Interestingly, however, it is primarily the high net worth (HNW) segment that has the greatest awareness of, and preference for, robo-advice, not the mass affluent or emerging HNW segments.
More than 70% of HNW clients would consider robo-advice, compared with 37% of mass affluent clients.
Storming the gates
“Automated wealth managers or robo-advisers, are storming the gates,” according to report authors Robert Rummler, EY’s Swiss leader for tech-enabled transformation in wealth and Alex Birkin, EY’s global wealth advisory leader.
“Using algorithms to offer financial advice for a fraction of the price of a real-life client advisor, they are growing at a rapid pace, doubling their assets under management every few months.”
The report identifies three pillars which support the robo-adviser model; rapid assimilation of new tech, self-service and automation and use of passive investment strategies both of which keep costs low.

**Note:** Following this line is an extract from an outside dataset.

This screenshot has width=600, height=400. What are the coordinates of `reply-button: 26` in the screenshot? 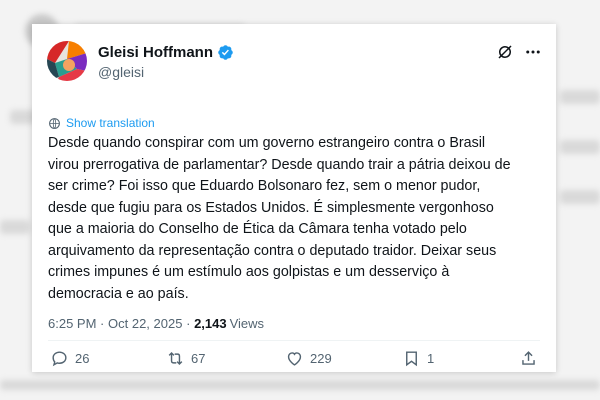 It's located at (70, 358).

To avoid being left behind EY has five tactical “no regret” steps for advisers to stay ahead of the trend:
Define digital objectives and criteria for success
Delineate the objectives they are pursuing and how you define “digital success.” Examples could be: increasing client loads per relationship manager by 10%, reducing operational cost by 15% or achieving client satisfaction ratios of 90% with digital offerings.
Determine the broader implications across the business and operating model
Successful digital strategies require changes beyond process and technology. Additional areas to keep in mind: client segmentation, governance of digital channels, operational readiness, digital product and service content and organisational blueprint.
Assess the digital capabilities needed, and prioritise their implementation
Evaluate digital capabilities in terms of their impact (eg by assessing client demand) and the effort needed to implement them. Assess the digital opportunities worth pursuing according to their short, medium and long term impact. Prioritisation by key stakeholders will surface those areas with the highest cost-benefit ratio, whether that is video functionality for relationship managers or self-service for simple trading.
Develop an overall digitisation roadmap
A roadmap for digital transformation serves multiple purposes: establishing an implementation plan that builds up digital capabilities over several years, galvanising the organisation to ramp-up of resources and know-how around digital, and outlining the investments needed over time.
Develop a high-level solution design, and define key architecture principles
Seek consensus on high-level solution design and the underlying architecture behind the digital roadmap. Key questions might include: Should user interfaces be designed for mobile devices first? Should a “buy-before-make” policy be adopted, combined with in-house development only for integration?